Livestock, cattle in particular, represents “globally 14.5% of greenhouse gas emissions and it is 10% at European level”, notes Jean-Louis Peyraud, director of research at the National Institute research for agriculture, food and the environment (Inrae).
In question: the methane emitted by cows after their digestion.
“When the animal feeds, it will release hydrogen in the rumen”, the first stomach of ruminants where the fermentation process takes place.
“If we don’t want the cows to inflate like a balloon, they have to be able to expel it, then its bacteria transform it into methane, which the cows expel by belching”, continues the researcher.
In the wake of the objectives of reducing greenhouse gases, “it is accepted that the agricultural sector will have to lower” its emissions, “but less than the industrial sector… it is easier to act on a gas pipeline than on a dairy cow”, notes Mr. Peyraud.
– Fewer cows and as much production –
Among the already existing levers, extend the duration of the careers of cows, dairy cows in particular, to reduce the number of herds while maintaining the same level of production.
The first saving is made from the insemination of the cows, by carrying out “genetic sexing”, which makes it possible to separate the male and female embryos to control the sex of the calf to be born and to have only wanted animals, defends Rudy Muller, Managing Director of Sexing Technology France, specialized in this sector.
Then, “when we improve the technical performance, we also improve the ecological aspect”, by selecting animals that are more productive and more resistant to diseases, he argues.
But in France, the average length of a dairy cow’s career is two and a half years, while it generally reaches its best production capacities in its third and fourth year of production.
So, “better to have ten cows producing 10,000 liters than 16 which make 6,000, which will avoid raising animals to renew the animals that go to the slaughterhouse”, he believes.

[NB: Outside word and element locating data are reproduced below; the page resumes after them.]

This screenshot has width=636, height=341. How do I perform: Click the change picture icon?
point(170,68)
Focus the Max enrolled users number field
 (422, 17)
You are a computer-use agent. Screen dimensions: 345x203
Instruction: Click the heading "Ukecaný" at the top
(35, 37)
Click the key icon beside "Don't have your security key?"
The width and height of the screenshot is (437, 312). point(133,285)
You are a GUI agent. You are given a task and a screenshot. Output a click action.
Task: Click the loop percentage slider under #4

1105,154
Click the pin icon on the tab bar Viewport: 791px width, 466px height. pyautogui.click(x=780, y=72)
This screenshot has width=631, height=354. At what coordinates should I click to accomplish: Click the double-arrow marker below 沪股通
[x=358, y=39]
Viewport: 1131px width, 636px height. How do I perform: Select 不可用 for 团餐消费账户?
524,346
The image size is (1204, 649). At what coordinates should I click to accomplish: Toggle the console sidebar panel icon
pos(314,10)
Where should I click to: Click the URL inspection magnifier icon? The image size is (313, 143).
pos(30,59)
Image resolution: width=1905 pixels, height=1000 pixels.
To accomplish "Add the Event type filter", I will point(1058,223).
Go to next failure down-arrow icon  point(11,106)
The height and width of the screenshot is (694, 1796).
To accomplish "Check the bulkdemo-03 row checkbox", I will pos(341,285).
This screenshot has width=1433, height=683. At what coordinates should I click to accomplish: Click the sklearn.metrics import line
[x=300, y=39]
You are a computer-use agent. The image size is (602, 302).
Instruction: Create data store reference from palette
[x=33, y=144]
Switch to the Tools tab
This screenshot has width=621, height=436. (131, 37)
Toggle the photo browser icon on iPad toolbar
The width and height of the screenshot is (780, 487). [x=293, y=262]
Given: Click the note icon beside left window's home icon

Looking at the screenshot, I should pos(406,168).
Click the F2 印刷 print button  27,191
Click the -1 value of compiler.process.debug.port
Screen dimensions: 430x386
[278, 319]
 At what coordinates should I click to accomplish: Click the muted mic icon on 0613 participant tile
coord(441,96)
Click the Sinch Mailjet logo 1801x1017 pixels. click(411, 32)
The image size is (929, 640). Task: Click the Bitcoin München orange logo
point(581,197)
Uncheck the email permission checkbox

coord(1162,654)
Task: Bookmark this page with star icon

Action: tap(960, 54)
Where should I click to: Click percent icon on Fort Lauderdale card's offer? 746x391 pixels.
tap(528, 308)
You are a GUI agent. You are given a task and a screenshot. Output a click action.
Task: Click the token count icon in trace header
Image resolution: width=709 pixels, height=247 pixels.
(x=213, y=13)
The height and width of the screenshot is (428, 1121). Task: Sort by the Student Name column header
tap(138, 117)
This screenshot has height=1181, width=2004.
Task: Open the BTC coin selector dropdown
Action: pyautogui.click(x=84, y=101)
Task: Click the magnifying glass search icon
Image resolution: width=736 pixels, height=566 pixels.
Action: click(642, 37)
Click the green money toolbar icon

On the Loïc Guines farm in Ille-et-Vilaine, which has gone “from intensive to organic”, to improve its carbon footprint, the breeder has also “optimized the calving of heifers at 24 months”, in other words, they are inseminated as soon as their weight and age allow it so that after the birth of the calf their milk production cycle can begin.
“And all those not fertilized go to the slaughterhouse”, explains the breeder.
This system makes it possible to work with older cows and not to have heifers, young cows that have never calved, which will emit greenhouse gases for two years without producing anything in return.
– The consumer as the keystone –
In parallel with the management of the herd, the animals in the pastures make it possible “to maintain the meadows, where half of the plant species in Europe live”, underlines Mr. Peyraud.
“If in France and in Europe we reduced breeding a lot, which we no longer exported, given consumer demand, it would simply be produced elsewhere and by less efficient systems… In addition to shifting the problem, we will make it worse”, pleads the scientist.
But far from farms, at the other end of the food chain, “on the part of consumers, we realize that the main concern is inflation and the subject of well-being at work comes before the environment. “, according to Axel Bigot, CSR manager of the Lactalis group.
For breeders, the challenges are therefore multiple: to preserve their level of production and improve their carbon footprint, while remaining competitive.